I expect the general standard of play to be unremarkable, which again may allow our thin pool of talent to proceed beyond current expectation; but cannot see how England may find that necessary gear-change or splash of sweet, heart-stopping beauty to transform dull draw to foamy win. If Milner starts, I can’t help but see this as a marker for how pallid we currently are – poor Jimmy being more fit-for-purpose in the column role as ‘half the player he was 18 months ago’ than livewire wide-man. There is almost no possibility that he will actually beat an opposition defender, get to the byline and cross; instead he will hold; hold and roll the ball back to Johnson or Parker. This tendency for ease being dully infectious, there will, therefore, be almost no discernible momentum in the English play. And we will be easy enough to stop.

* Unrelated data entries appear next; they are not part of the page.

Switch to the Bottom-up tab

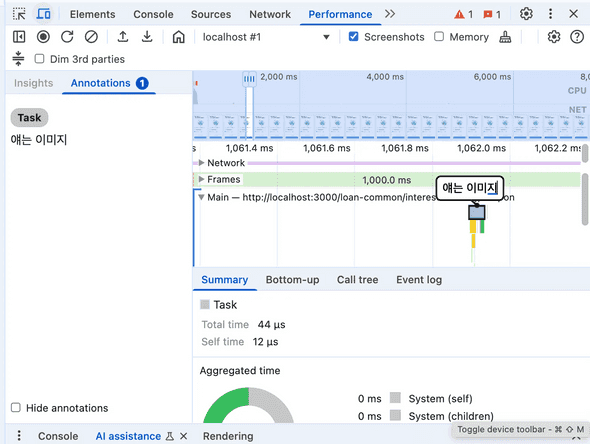click(x=292, y=280)
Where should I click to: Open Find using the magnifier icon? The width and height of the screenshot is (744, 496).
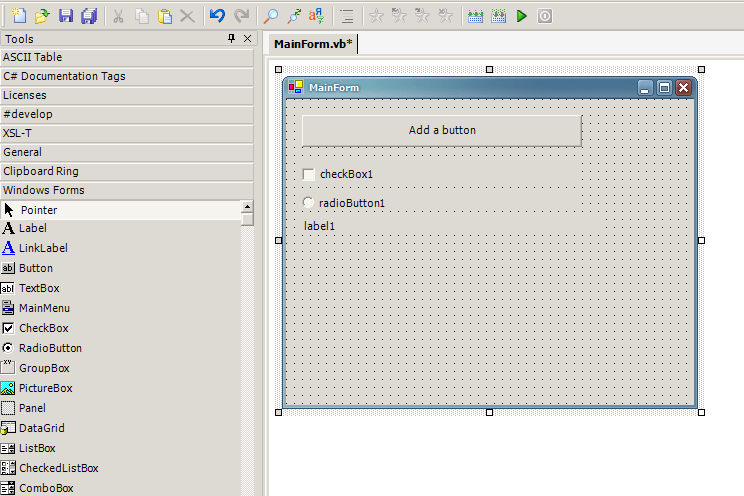click(271, 16)
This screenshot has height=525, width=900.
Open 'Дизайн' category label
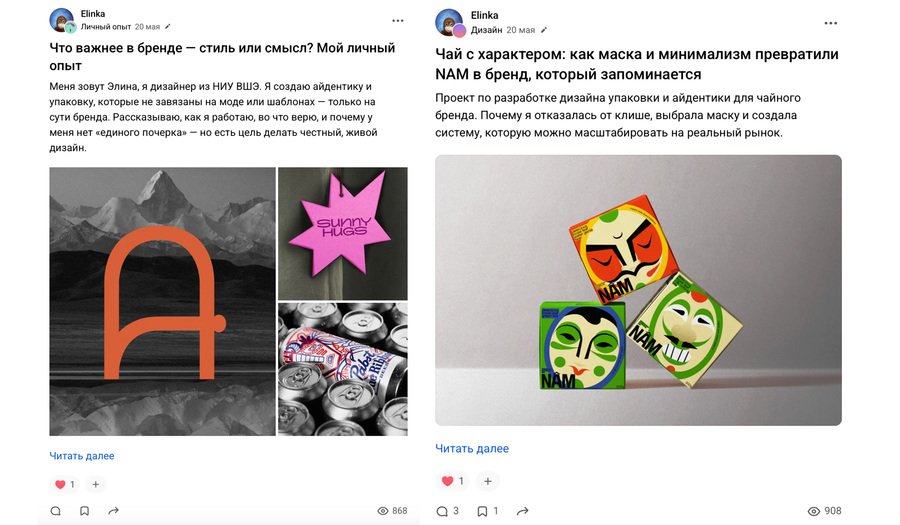point(487,30)
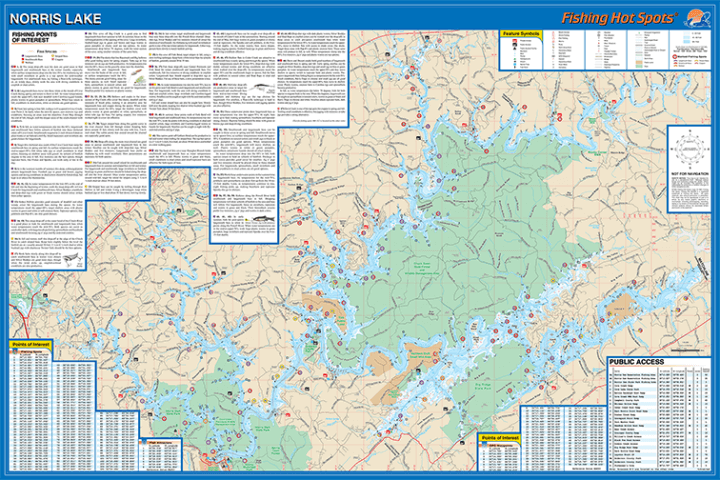The image size is (720, 480).
Task: Click the Fishing Hot Spots fish logo
Action: 698,18
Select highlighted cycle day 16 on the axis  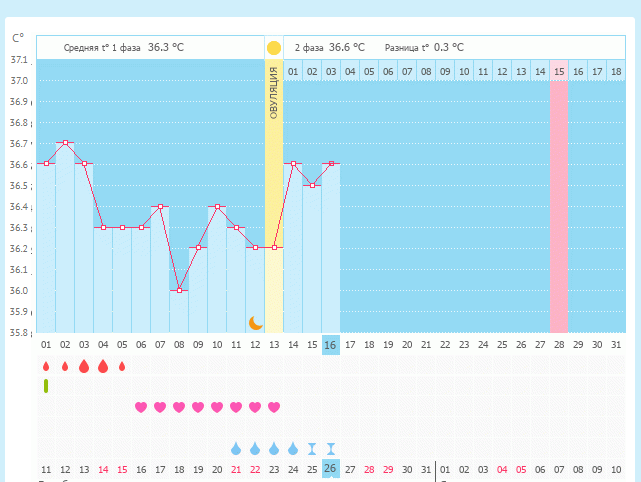point(331,344)
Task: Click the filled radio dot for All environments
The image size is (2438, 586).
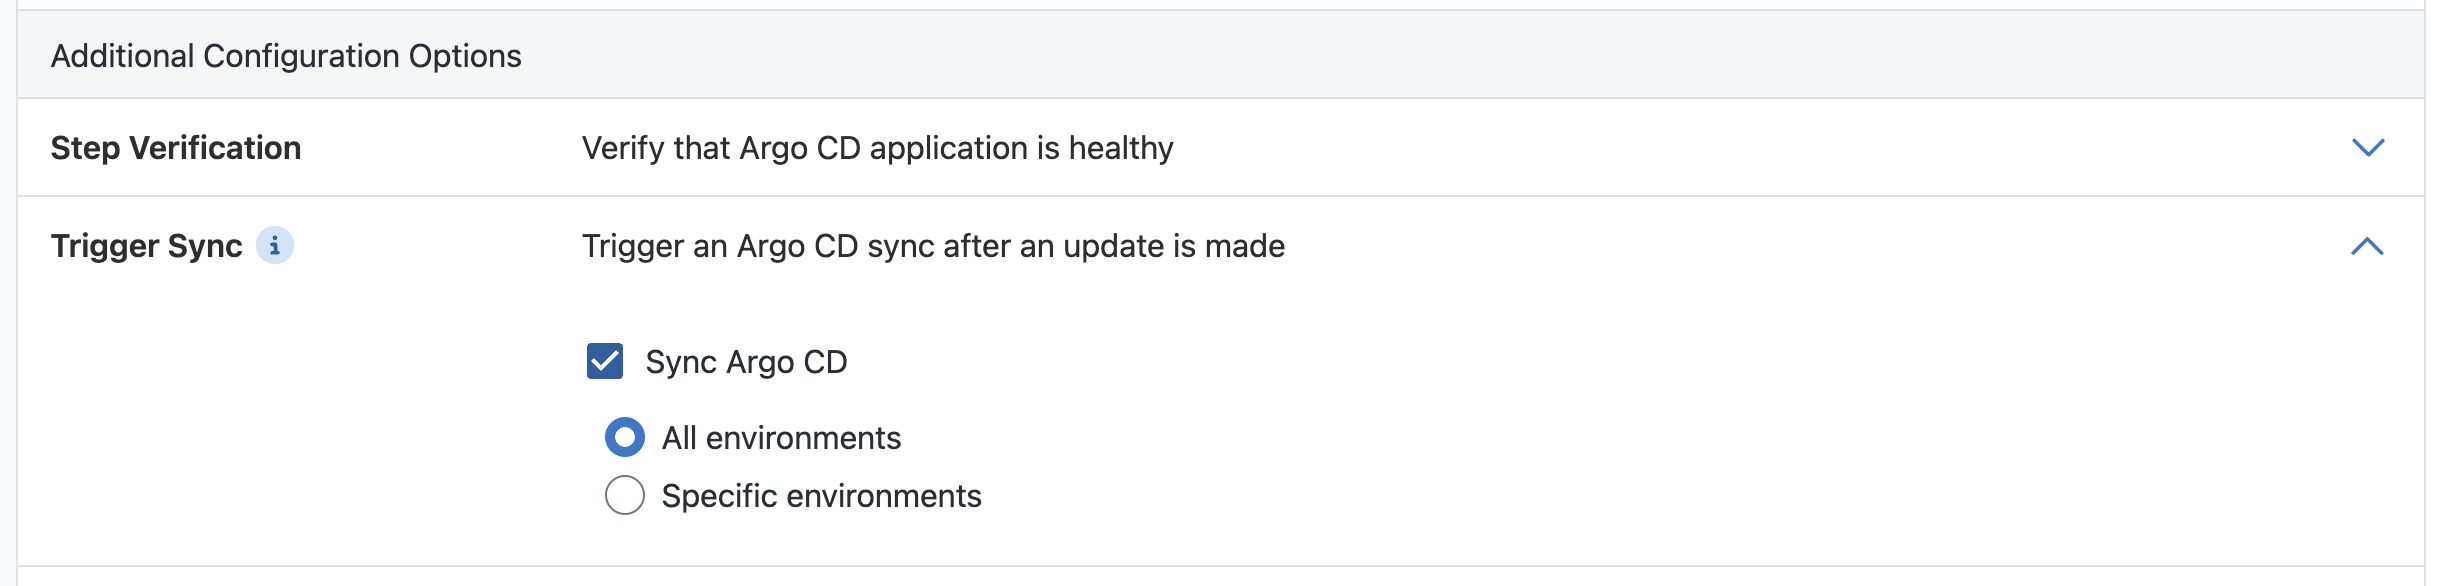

This reads depressingly, perhaps. Yet I cannot make a case for impervious defence or for imperious attack. It will be structured mediocrity; one that may be good enough, or may be swiftly exposed for what it is. And whilst I really do have some respect for Hodgson, perhaps it is pertinent to remind ourselves that there seems no likelihood that England will attack with any verve or belief; again.
What I’d like to see is some genuine fearlessness, some real want of the ball, rather than a repeated avoidance of responsibility – that waiting, that pointless offloading as opposed to constructive and purposeful ball-retention. Generally guys, give us what a wordy old arse like me might call some honourability; the game needs that, the fans (home and away) deserve that.
My view then has to be that England are unquestionably mediocre… but can they just raise something? Please?